If you played 2006's Company of Heroes, you'll remember the game's distinctive look and feel--how, unlike other real-time strategy games, it wasn't about harvesting resources or building structures, but about commanding a small squadron of determined troops in tough battles. The game turned heads with its explosive action and equally explosive environments; its impressive technology built war-torn environments with plenty of fully destructible cover. Now, the game is set to return in a new add-on, Tales of Valor, which will offer three new single-player campaigns, along with new drivable multiplayer vehicles. We had a chance to dive into one of the new single-player missions and try out the new tank controls, which will be available for one of the most feared tanks in World War II, the King Tiger. Please be advised that this preview may contain minor spoilers.
The game will offer three new campaigns, and we had a chance to try out a section of the Tiger Ace campaign, a series of Axis missions in which you'll take control of a German tank crew. Each character can carry infantry weapons in battle, and indeed, you'll need their abilities as foot soldiers to complete your missions. We played two missions that took place in a tiny French village which, during the war itself, was locked down against Allied reinforcements by the resourceful crew of a single King Tiger tank--in the game, your crew, and your tank. And as part of Company of Heroes' role-playing game-like gameplay, your tank crew will be able to advance along certain skill lines that will result in immediate upgrades to the actual tank vehicle itself, such as increased firing speed or better handling.
This mission gave us a chance to try the new "direct fire" control mode, a toggle-able setting that lets you use your computer's mouse to freely rotate and aim your turret at different targets. The Tiger Tank's powerful cannon has two different firing modes that use different shells (and switching between them requires a brief pause as your cannoneer swaps out shells): one mode is highly effective against enemy vehicles, and the other is more effective against buildings, emplacements, and infantry. Firing the cannon is literally as easy as pointing and clicking, and there's a hovering crosshair that you can use to acquire targets as well.
The King Tiger mission starts off as an extremely satisfying romp in which you roll through the town, flushing out your foes.
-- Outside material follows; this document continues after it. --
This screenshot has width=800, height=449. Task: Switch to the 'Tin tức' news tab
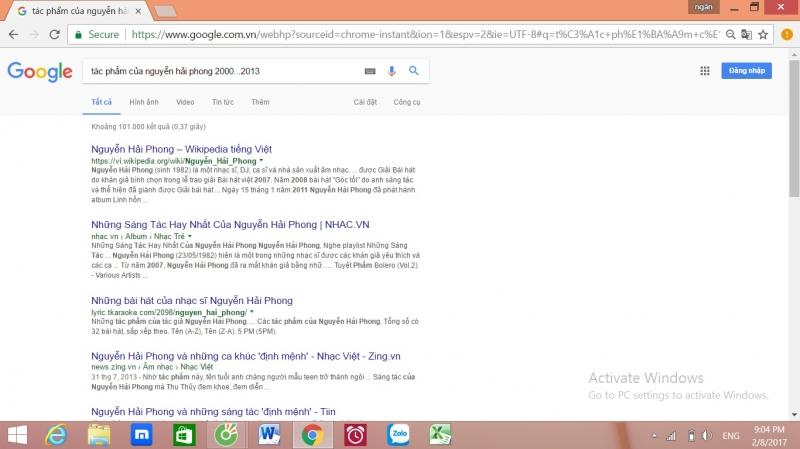[x=222, y=102]
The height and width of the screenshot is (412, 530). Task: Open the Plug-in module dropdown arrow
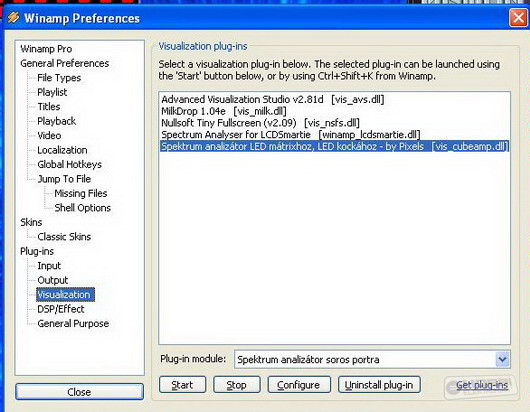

Your powerful tank can mow down smaller Allied vehicles and send enemy foot soldiers flying. (You can also simply run over enemy infantry in a tank to crush them.) Later on in the mission, the Allies send reinforcements in the form of their own tanks, and though none can compare to the sheer firepower or the massive frontal armor of the King Tiger, you'll still find yourself challenged to negotiate the abandoned streets of the city without coming under withering fire. The King Tiger is massive enough to barrel through most low-lying cover and powerful enough to blast through most small buildings, but you may prefer to keep your cover intact to ensure that your tank isn't immediately spotted and fired on by enemies as well. Once you've stomped through the map, you'll then maneuver your tank to various control points to help Axis infantry (your allies in this campaign) capture each point.
After completing this mission, we found that our tank, despite our best efforts, had broken down as the result of a story-related event, and our once-mighty tank crew became a small infantry squad in hostile territory. We found ourselves at the northernmost part of the town (toward which we had fought our way), tasked with sneaking down to the southern end to escape. In this case, we found that stealth was generally a better tactic than going in with guns blazing, though after the handful of skirmishes we did find ourselves in, we made sure to avail ourselves of the weaponry our foes left behind, such as Panzerfaust ammo to blast enemy vehicles.
Given that the mission took place after the Allies sent along another wave of reinforcements, we were outnumbered and outgunned, and so we carefully did our best to avoid as many conflicts as possible. Tales of Valor is very much an extension of Company of Heroes, and consequently this was a small-scale mission with a small squadron of troops. Playing smart can help avoid casualties, but fortunately, the expansion's new "field dressing" feature lets you revive fallen comrades in battle, so that you can continue on your way without having to worry about losing key characters.
Tales of Valor is clearly looking to add more gritty, small-scale action to an already excellent tactical strategy game. The expansion is set to ship in early 2009.